House Bill 2356, which proposed to let homeowners engage mediators to resolve mortgage loan troubles before lenders can file foreclosure lawsuits in state court, drew support from the state Office of Consumer Protection and opposition from mortgage industry representatives.
Members of a joint Judiciary Committee and Consumer Protection and Commerce Committee in the state House deferred the bill indefinitely.
Rep. Angus McKelvey, chairman of the Consumer Protection and Commerce Committee, cited a disconnect in one part of the bill that sought to have foreclosure mediation apply to the state Department of Hawaiian Home Lands as a primary reason for the deferral.
Jobie Masagatani, DHHL director,testified that the agency doesn’t engage in foreclosure lawsuits in the same way as mainstream lenders, and suggested that the bill, if passed, wouldn’t apply.
Criticism about DHHLnot doing more to assist beneficiaries who have defaulted on loans for their homes on homestead land leased from DHHLgained widespread attention after a Honolulu Star-Advertiser story published in September. But the effort to help mainstream homeowners avoid foreclosure through mediation stretches back to 2011.
HB 2356 represents the fourth time in four years that Hawaii lawmakers attempted to give local homeowners the power to try to resolve mortgage troubles through mediation prior to foreclosure.
The initial attempt was part of an overhaul of state foreclosure law in 2011 that made mediation an option for homeowners before lenders could proceed with out-of-court, or nonjudicial, foreclosure cases that consumer advocates said left homeowners poorly protected from abusive lender practices.
In implementing the revised law, mediators were trained as part of a program set up with a $400,000 state appropriation. Lenders, however, sidestepped mediation by filing all foreclosure cases in court.
More changes were made to Hawaii foreclosure law in 2012 partly in an effort to make nonjudicial foreclosures with mediation more palatable, but lenders stuck to the more time-consuming and expensive judicial foreclosures.
The third attempt at putting the inactive mediation program into use came last year in a bill similar to HB 2356, which would allow mediation at the election of homeowners who live in their homes as opposed to investors or vacation-home owners.
Last year’s bill, Senate Bill 1370, drew strong support from the state Office of Consumer Protection and passed four legislative committees — two in the Senate and two in the House — before failing to get a hearing in the House Finance Committee chaired by Rep. Sylvia Luke.
Opposition to last year’s bill included arguments by mortgage industry representatives that were repeated at Monday’s hearing.
One industry argument is that borrowers would see little difference in case outcomes because lenders are required to explore loan modifications with delinquent borrowers before foreclosure is initiated.
New rules by the federal Consumer Financial Protection Bureau that took effect last month require loan servicers to provide borrowers with mitigation information including loan modification options within 36 days of a mortgage becoming delinquent, and preventing any foreclosure initiation until a delinquency is at least 120 days old.

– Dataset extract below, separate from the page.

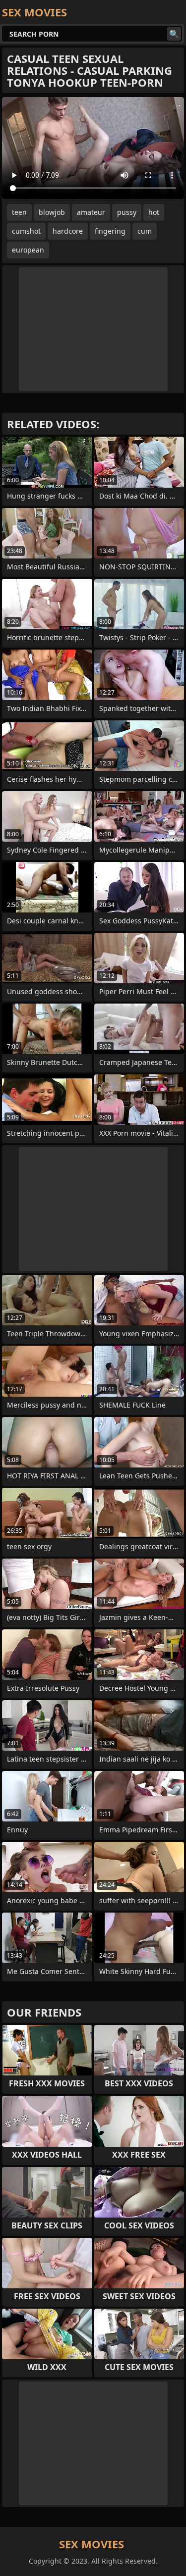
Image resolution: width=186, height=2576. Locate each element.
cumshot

"A required state mediation process would merely repeat the loan modification process with no different end result,"Neal Okabayashi, a Hawaii Bankers Association representative, said in written testimony.
Also testifying in opposition to HB2356 were the Hawaii Financial Services Association, the Mortgage Bankers Association of Hawaii, the Hawaii Credit Union League and Maui County Federal Credit Union.
Bruce Kim, executive director of the Office of Consumer Protection, said borrowers need an "honest assessment"that a mediator would provide following a required meeting with a certified housing counselor under the bill.
Consumer advocates have contended that lenders don’t always make good-faith efforts at loan modifications, and that in some cases loan servicers have financial incentives to foreclose instead of restructuring a loan.
A 2010 federal report by the Justice Department and Department of Housing and Urban Development that referred to more than 25 foreclosure mediation programs in at least 14 states said the most impressive programs had settlement rates resulting in about 60 percent of homeowners remaining in their homes.
"For millions of homeowners at risk of foreclosure, mediation programs offer an opportunity to evaluate their options and appraise possible alternatives to losing their homes," the report said.
Hawaii has had some experience with foreclosure mediation under a pilot program on Hawaii island.
During 2012, mediation was ordered by a judge in 140 cases out of 313 requested by borrowers under the program, according to the most recent report on the program by the state Judiciary.
Settlements were reached in 44 cases. Of the remaining 96 cases, mediation was still in progress for 71 cases, and mediation was canceled in 25 cases for reasons that included a lack of progress, borrowers withdrawing, and pending home sales approved by lenders.
The report said that just the prospect of mediation helped produce settlements between borrowers and lenders after pre-mediation conferences.
"It seems that the court’s involvement even at the inception is important and often results in positive results prior to ordering a case into mediation,"the report said.